Page text:
This new study commissioned by the UK Intellectual Property Office, and undertaken by academics from Bournemouth University, and the CREATe Centre at the University of Glasgow, offers a clearer understanding of how orphan works are regulated and priced in other jurisdictions, and how a pricing system could be structured to ensure that “parents” are fairly remunerated if they re-appear, and users are incentivised to access and exploit registered orphan works.

The report presents the findings of a detailed empirical study, simulating the clearance of orphan works (i.e. works whose author or owner cannot be located) in seven jurisdictions (USA, Canada, India, Japan, Denmark, Hungary, and France). Scenarios tested for both commercial and non-commercial use include: Historical geographic maps for a video game for mobile phones; A vintage postcard collection for web publication and eventual sale of prints; National folk tune recordings for multimedia/teaching (DVD); Re-issuing a 1960/70s TV series as part of a digital on-demand service (one series); Mass digitisation of photographs (archives) by a public non-profit institution, with possible sale of prints (above 100,000 items); Mass digitisation of books by a private for-profit institution, with possible sale of books (above 100,000 items).

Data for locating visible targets
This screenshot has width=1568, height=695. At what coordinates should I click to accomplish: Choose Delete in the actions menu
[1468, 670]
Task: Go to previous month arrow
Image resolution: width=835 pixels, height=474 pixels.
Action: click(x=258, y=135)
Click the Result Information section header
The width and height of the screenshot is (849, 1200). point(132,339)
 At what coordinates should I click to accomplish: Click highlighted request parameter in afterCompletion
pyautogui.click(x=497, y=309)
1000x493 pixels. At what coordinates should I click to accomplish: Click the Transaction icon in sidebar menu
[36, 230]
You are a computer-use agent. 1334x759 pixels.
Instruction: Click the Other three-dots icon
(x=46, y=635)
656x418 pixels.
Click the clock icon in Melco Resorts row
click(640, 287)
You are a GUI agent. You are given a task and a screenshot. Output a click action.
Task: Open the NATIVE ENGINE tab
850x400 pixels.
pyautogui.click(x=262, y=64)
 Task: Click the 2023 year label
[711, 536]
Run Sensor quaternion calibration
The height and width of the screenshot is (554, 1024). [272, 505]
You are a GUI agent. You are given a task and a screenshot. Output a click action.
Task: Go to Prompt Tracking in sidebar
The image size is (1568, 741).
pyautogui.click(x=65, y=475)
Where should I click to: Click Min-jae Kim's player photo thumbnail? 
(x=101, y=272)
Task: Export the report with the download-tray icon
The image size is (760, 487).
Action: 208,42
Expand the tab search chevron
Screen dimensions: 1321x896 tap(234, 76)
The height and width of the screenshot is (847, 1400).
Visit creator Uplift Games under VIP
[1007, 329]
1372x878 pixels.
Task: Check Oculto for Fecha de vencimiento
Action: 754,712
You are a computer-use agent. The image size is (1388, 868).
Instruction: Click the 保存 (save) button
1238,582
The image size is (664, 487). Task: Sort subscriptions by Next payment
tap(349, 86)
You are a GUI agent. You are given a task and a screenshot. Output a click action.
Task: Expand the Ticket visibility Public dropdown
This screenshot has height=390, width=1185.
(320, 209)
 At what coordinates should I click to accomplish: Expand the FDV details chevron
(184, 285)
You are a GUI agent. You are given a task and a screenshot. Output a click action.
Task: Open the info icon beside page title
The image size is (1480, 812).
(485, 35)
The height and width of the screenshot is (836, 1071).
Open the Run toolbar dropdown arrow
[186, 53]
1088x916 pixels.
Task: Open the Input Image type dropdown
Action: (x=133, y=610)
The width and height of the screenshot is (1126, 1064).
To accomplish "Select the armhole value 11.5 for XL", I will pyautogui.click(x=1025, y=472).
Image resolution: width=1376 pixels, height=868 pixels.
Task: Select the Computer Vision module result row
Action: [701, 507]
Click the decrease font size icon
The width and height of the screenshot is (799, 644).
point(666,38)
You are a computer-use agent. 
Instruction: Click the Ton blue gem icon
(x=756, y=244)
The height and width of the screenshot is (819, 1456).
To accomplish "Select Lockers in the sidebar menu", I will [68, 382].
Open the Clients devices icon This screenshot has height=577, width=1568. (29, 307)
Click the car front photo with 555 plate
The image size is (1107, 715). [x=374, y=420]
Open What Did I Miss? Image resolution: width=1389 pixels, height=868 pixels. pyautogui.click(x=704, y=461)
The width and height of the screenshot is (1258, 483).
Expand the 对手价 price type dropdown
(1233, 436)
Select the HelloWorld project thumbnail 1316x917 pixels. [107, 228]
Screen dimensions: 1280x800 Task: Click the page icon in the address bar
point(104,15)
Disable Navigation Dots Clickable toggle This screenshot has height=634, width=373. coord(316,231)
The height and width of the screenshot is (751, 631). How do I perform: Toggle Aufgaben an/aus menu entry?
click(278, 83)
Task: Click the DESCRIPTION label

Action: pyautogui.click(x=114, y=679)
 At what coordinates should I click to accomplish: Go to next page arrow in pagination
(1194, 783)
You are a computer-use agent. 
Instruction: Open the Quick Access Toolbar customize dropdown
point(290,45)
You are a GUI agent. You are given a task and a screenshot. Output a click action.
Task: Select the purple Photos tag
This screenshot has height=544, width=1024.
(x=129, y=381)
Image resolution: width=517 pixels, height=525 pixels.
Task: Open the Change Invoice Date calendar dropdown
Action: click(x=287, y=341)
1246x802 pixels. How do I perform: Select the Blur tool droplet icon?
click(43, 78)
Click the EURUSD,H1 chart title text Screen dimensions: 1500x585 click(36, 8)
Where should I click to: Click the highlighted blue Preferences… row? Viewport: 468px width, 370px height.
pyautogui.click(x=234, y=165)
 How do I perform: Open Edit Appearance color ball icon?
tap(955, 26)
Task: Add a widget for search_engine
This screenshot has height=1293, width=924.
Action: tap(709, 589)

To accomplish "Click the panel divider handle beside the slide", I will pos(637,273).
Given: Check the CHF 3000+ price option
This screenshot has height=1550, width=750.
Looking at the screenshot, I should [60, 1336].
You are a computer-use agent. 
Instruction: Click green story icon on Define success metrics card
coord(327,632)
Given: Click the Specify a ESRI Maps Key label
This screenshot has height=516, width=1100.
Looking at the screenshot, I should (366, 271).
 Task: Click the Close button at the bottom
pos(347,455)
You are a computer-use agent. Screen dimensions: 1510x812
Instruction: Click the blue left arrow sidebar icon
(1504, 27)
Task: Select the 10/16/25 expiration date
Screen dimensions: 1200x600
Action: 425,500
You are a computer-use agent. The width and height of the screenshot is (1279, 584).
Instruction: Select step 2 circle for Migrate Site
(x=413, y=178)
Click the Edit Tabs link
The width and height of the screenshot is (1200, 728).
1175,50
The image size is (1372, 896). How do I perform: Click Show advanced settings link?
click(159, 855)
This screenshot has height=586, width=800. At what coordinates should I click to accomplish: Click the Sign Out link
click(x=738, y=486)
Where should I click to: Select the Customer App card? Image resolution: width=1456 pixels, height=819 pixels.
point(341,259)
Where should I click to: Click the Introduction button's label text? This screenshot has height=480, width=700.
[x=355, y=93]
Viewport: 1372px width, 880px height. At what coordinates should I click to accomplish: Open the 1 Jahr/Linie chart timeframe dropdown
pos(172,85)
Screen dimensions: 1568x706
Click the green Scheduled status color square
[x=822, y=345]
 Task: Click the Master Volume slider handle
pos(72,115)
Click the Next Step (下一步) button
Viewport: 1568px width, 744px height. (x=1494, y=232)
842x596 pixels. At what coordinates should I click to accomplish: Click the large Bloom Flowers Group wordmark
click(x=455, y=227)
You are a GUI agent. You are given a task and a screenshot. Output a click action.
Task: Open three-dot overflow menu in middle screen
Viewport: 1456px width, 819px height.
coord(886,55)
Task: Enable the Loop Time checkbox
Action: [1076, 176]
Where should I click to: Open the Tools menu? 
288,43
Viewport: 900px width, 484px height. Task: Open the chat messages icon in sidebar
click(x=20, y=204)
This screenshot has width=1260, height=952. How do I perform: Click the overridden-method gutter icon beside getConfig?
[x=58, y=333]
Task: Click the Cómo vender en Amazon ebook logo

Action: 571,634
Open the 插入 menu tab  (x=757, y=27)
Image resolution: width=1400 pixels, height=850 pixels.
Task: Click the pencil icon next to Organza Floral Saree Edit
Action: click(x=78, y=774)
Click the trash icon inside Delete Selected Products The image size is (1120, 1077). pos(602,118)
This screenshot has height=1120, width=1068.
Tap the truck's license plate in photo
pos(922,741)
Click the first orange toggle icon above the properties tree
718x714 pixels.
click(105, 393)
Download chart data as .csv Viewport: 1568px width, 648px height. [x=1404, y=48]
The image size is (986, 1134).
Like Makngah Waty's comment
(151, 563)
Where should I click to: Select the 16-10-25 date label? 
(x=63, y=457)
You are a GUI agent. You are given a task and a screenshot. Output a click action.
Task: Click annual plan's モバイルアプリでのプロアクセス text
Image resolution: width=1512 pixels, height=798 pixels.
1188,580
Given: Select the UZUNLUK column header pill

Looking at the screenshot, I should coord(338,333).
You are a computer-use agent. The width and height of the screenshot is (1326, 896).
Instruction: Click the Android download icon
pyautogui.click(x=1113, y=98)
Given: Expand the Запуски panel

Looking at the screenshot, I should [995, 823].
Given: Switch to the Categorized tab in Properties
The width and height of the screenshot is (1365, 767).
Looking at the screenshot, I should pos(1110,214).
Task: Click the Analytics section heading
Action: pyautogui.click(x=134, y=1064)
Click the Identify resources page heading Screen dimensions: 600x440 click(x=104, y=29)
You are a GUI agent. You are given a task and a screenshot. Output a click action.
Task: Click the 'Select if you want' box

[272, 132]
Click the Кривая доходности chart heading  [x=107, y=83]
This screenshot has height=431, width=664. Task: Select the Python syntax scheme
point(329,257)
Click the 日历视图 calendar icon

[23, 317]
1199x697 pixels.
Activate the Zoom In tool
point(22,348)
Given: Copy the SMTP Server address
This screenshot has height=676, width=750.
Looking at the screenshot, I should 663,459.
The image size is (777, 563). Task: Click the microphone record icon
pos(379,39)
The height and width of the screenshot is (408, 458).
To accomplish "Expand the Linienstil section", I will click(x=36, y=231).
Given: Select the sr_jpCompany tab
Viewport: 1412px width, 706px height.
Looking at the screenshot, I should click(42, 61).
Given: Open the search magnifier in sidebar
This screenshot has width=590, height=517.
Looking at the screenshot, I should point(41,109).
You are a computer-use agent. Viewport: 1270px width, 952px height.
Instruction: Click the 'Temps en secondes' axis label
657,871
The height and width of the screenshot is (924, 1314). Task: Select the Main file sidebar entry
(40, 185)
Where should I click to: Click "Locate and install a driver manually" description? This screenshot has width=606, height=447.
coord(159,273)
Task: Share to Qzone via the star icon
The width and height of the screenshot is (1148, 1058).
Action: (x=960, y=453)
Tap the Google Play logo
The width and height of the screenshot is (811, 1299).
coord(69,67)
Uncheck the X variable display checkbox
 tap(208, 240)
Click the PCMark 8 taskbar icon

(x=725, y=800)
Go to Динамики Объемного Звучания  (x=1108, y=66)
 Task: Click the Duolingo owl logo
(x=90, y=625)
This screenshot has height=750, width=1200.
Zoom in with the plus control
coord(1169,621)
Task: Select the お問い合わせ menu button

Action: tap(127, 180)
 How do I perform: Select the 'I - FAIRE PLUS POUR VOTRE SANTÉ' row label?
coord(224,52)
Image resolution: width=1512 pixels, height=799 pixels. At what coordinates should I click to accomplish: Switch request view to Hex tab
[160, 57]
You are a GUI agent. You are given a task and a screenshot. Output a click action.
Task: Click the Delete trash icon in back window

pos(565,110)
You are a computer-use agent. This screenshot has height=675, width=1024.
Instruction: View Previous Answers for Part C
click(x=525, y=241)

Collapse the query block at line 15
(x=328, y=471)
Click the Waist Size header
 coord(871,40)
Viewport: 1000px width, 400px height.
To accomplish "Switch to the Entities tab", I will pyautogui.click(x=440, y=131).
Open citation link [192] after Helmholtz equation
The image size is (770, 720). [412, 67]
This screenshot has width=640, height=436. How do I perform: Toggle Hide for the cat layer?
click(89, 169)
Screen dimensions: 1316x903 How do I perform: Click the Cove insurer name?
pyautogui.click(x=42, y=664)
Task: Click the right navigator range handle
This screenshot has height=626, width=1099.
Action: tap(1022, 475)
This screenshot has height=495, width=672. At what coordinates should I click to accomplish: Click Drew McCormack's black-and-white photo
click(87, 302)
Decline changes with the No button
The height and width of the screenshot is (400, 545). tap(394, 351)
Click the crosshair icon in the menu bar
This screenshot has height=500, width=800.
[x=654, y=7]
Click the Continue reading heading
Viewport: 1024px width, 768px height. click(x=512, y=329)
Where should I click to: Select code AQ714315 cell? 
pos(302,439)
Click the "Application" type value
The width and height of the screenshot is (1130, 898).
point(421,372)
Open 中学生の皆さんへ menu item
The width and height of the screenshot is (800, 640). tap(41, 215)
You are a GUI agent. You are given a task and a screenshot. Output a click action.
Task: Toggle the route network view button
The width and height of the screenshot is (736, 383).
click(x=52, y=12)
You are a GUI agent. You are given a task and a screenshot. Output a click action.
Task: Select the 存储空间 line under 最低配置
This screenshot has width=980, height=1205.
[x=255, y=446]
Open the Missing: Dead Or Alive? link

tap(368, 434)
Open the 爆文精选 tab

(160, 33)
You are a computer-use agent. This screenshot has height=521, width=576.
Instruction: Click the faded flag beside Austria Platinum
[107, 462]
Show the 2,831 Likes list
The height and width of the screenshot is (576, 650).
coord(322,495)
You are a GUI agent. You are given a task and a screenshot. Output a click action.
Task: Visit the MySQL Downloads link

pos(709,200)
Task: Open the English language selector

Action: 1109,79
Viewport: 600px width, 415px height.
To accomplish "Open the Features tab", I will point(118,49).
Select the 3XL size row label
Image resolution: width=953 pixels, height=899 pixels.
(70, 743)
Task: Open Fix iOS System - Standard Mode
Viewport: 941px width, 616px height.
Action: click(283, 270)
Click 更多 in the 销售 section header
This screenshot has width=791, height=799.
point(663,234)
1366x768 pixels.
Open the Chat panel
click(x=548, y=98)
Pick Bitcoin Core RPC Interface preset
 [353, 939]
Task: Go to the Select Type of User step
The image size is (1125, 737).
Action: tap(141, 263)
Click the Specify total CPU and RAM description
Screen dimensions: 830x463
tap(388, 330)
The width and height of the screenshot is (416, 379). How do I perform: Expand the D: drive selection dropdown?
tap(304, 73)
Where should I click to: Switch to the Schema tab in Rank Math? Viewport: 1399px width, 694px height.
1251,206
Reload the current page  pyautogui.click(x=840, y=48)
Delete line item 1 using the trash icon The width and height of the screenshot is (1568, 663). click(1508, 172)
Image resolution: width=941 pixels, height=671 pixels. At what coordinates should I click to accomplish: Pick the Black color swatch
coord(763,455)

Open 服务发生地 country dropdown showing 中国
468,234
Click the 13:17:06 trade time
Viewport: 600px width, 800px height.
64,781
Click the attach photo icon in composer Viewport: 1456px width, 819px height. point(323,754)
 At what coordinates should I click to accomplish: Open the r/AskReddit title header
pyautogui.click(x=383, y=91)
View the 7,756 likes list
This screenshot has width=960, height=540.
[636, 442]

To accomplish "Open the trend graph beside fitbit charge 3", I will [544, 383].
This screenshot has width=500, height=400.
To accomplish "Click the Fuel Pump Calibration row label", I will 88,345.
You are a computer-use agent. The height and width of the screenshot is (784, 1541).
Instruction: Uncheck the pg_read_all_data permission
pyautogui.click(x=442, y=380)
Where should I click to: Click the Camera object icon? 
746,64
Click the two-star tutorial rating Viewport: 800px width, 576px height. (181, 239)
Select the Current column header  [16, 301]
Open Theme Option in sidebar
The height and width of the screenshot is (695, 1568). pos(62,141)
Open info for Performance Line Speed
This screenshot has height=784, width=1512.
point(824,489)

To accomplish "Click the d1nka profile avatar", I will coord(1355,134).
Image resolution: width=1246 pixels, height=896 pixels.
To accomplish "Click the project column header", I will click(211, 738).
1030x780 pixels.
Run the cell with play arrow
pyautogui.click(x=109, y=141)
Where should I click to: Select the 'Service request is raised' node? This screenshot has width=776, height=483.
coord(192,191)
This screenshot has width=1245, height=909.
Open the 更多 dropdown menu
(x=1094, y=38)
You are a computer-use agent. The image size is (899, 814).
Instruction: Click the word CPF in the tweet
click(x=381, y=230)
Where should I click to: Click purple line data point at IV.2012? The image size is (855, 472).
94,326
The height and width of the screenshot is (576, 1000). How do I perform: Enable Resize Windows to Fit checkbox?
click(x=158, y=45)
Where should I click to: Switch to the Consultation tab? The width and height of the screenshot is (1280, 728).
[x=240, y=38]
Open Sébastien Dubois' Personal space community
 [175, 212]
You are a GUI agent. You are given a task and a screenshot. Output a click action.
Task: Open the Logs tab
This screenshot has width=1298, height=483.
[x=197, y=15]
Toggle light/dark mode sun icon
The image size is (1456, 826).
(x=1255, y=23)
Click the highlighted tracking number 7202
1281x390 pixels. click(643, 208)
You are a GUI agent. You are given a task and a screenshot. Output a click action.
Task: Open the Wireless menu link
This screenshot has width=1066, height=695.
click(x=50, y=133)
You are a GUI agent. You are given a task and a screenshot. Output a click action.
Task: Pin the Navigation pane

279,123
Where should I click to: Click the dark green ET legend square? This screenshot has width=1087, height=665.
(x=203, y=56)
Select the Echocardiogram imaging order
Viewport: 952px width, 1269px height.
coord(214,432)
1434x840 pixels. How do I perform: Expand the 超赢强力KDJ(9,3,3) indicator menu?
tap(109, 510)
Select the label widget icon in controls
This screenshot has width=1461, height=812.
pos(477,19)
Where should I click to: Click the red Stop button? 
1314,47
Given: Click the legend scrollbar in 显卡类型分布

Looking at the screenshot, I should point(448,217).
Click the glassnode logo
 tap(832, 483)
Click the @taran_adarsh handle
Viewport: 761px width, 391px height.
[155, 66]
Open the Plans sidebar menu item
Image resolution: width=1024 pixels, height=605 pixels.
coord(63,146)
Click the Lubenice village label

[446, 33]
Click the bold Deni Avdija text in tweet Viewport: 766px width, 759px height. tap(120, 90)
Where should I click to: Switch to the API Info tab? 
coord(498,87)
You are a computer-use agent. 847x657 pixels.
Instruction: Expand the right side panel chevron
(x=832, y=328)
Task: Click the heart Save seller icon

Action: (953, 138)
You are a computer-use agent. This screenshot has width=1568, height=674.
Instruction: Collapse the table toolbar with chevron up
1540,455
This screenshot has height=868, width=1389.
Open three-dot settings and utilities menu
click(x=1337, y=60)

Tasks:
A) According to the orphan works passage, in how many jurisdictions did the study simulate the clearance of orphan works?
B) Print the orphan works passage from "The report presents" up to and including "(above 100,000 items).".
These rows have no connection to the orphan works passage.

Solutions per task:
A) Seven: the USA, Canada, India, Japan, Denmark, Hungary, and France.

B)
The report presents the findings of a detailed empirical study, simulating the clearance of orphan works (i.e. works whose author or owner cannot be located) in seven jurisdictions (USA, Canada, India, Japan, Denmark, Hungary, and France). Scenarios tested for both commercial and non-commercial use include: Historical geographic maps for a video game for mobile phones; A vintage postcard collection for web publication and eventual sale of prints; National folk tune recordings for multimedia/teaching (DVD); Re-issuing a 1960/70s TV series as part of a digital on-demand service (one series); Mass digitisation of photographs (archives) by a public non-profit institution, with possible sale of prints (above 100,000 items); Mass digitisation of books by a private for-profit institution, with possible sale of books (above 100,000 items).